Liam Belcher
- Born: Liam Belcher 28 April 1996 (age 30) Church Village, Wales
- Height: 175 cm (5 ft 9 in)
- Weight: 106 kg (16 st 10 lb)
- School: Coleg Morgannwg; Coleg y Cymoedd;

Rugby union career
- Position: Hooker
- Current team: Cardiff Rugby

Senior career
- Years: Team / Apps / (Points)
- 2014–2017: Cardiff Rugby / 5 / (0)
- 2017–2018: Dragons / 15 / (25)
- 2018–: Cardiff Rugby / 96 / (45)

International career
- Years: Team / Apps / (Points)
- 2015–2016: Wales U20 / 15 / (10)
- 2025–: Wales / 5 / (0)

= Liam Belcher =

Welsh rugby union player (born 1996)

Liam Belcher (born 28 April 1996) is a Welsh rugby union player who plays at hooker for the Cardiff Rugby and the Wales national rugby team.

==Club career==
===Cardiff Blues===
Having come through the Cardiff academy, Belcher made his senior professional debut for the Blue and Blacks in the Anglo-Welsh Cup during the 2014-15 season. He made a total of five appearances (all in the Anglo-Welsh cup) for Cardiff in his first stint, playing most of his rugby in this period for Merthyr RFC and Pontypridd RFC in the Welsh Premier Division.

===Dragons===
He was released at the end of the 2016-17 season and signed for rival region the Dragons, making a total of fifteen appearances across all competitions.

===Cardiff Rugby===
He was released however by the Dragons at the end of the 2017-18 season only to re-sign for Cardiff, establishing himself as a regular member of the senior squad. Belcher signed an extension in September 2020. Belcher considered walking away from the game in early 2023, but later signed a one-year extension with Cardiff. He was named as club captain for the 2024–25 United Rugby Championship, and signed a further extension in December 2024.

==International career==

=== Wales grade age ===
In 2014, Belcher played for Wales under-18, having been selected in the squad for March friendlies, the European Championship in April, and a summer tour to South Africa.

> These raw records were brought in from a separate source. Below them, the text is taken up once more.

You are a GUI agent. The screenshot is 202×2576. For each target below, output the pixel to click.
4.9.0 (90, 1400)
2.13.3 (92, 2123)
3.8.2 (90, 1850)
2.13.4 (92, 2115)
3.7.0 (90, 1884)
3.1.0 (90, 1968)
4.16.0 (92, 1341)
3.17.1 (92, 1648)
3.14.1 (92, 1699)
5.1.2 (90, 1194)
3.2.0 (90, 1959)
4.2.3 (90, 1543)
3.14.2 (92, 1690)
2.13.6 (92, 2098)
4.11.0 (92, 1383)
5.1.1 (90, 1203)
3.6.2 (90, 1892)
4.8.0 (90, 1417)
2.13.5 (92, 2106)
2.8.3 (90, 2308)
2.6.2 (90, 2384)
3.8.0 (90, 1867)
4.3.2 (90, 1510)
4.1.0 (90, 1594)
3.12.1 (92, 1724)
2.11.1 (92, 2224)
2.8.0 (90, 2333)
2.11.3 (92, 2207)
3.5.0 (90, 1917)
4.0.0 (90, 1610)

From 2015–16, Belcher featured 15 times for Wales U20. He scored against England U20 in their victory during the 2015 Six Nations Under 20s Championship.

=== Wales ===
Belcher was selected to play in 2025 Wales rugby union tour of Japan. He earned his first cap for Wales as a substitute in the first test. He came off the bench in the second test in the second half.

He was selected for the 2025 end-of-year rugby union internationals. Belcher was named on the bench against Argentina and Japan, coming on in the second half in both matches.

Belcher was named in the squad for the 2026 Six Nations by Steve Tandy.